## [What is expected]
An exact copy of all the data is required, with pictures left out.

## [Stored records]
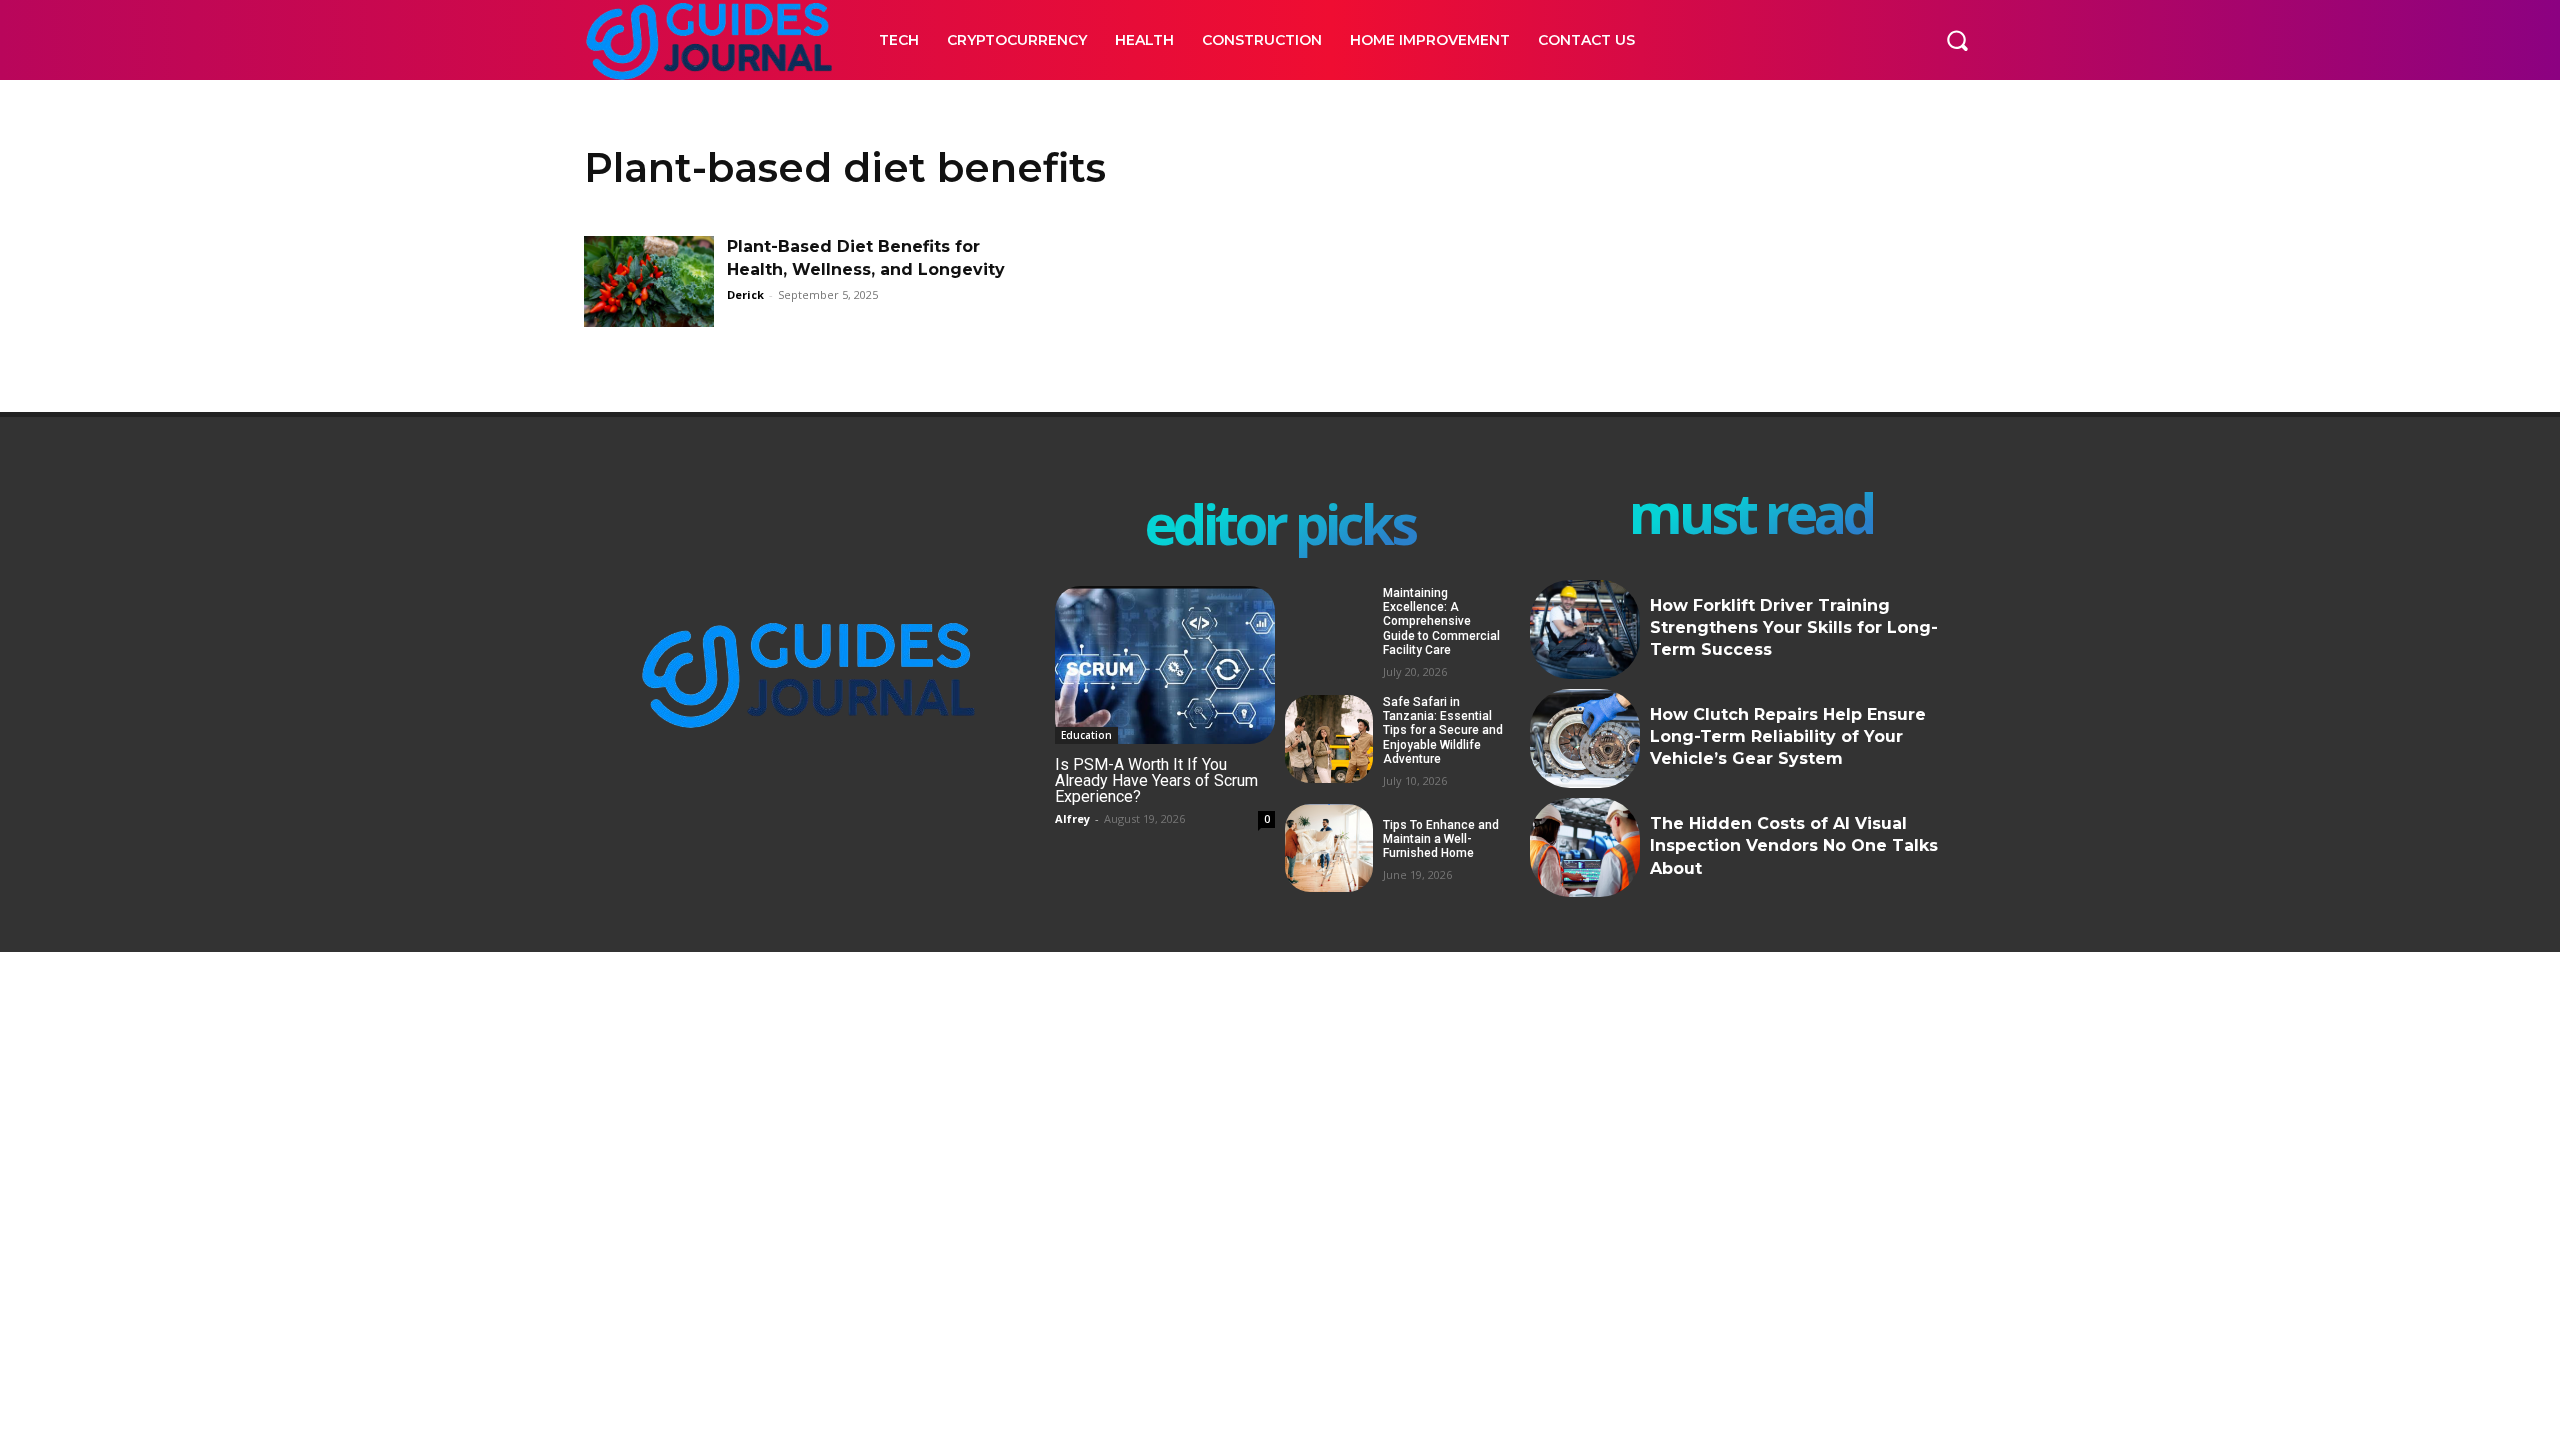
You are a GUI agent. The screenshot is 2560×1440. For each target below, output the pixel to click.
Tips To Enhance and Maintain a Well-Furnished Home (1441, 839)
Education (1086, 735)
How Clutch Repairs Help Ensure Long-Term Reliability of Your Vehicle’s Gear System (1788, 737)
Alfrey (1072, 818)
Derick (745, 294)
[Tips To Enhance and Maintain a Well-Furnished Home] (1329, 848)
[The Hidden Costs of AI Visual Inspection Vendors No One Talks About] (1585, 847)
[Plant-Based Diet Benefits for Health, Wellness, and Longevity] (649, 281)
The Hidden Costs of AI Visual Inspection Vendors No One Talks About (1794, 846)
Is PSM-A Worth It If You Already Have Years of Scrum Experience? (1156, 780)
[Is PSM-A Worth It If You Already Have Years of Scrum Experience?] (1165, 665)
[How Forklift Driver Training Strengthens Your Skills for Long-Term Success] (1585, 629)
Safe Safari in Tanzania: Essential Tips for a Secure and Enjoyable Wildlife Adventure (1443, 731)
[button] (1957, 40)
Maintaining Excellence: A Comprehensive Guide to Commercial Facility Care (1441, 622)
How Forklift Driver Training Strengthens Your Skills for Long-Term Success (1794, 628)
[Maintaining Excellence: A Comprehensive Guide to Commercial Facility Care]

## [Result]
You are a GUI agent. The screenshot is 2560×1440. For each target below, output the pixel to click.
Tips To Enhance and Maintain a Well-Furnished Home (1441, 839)
Education (1086, 735)
How Clutch Repairs Help Ensure Long-Term Reliability of Your Vehicle’s Gear System (1788, 737)
Alfrey (1072, 818)
Derick (745, 294)
[Tips To Enhance and Maintain a Well-Furnished Home] (1329, 848)
[The Hidden Costs of AI Visual Inspection Vendors No One Talks About] (1585, 847)
[Plant-Based Diet Benefits for Health, Wellness, and Longevity] (649, 281)
The Hidden Costs of AI Visual Inspection Vendors No One Talks About (1794, 846)
Is PSM-A Worth It If You Already Have Years of Scrum Experience? (1156, 780)
[Is PSM-A Worth It If You Already Have Years of Scrum Experience?] (1165, 665)
[How Forklift Driver Training Strengthens Your Skills for Long-Term Success] (1585, 629)
Safe Safari in Tanzania: Essential Tips for a Secure and Enjoyable Wildlife Adventure (1443, 731)
[button] (1957, 40)
Maintaining Excellence: A Comprehensive Guide to Commercial Facility Care (1441, 622)
How Forklift Driver Training Strengthens Your Skills for Long-Term Success (1794, 628)
[Maintaining Excellence: A Comprehensive Guide to Commercial Facility Care]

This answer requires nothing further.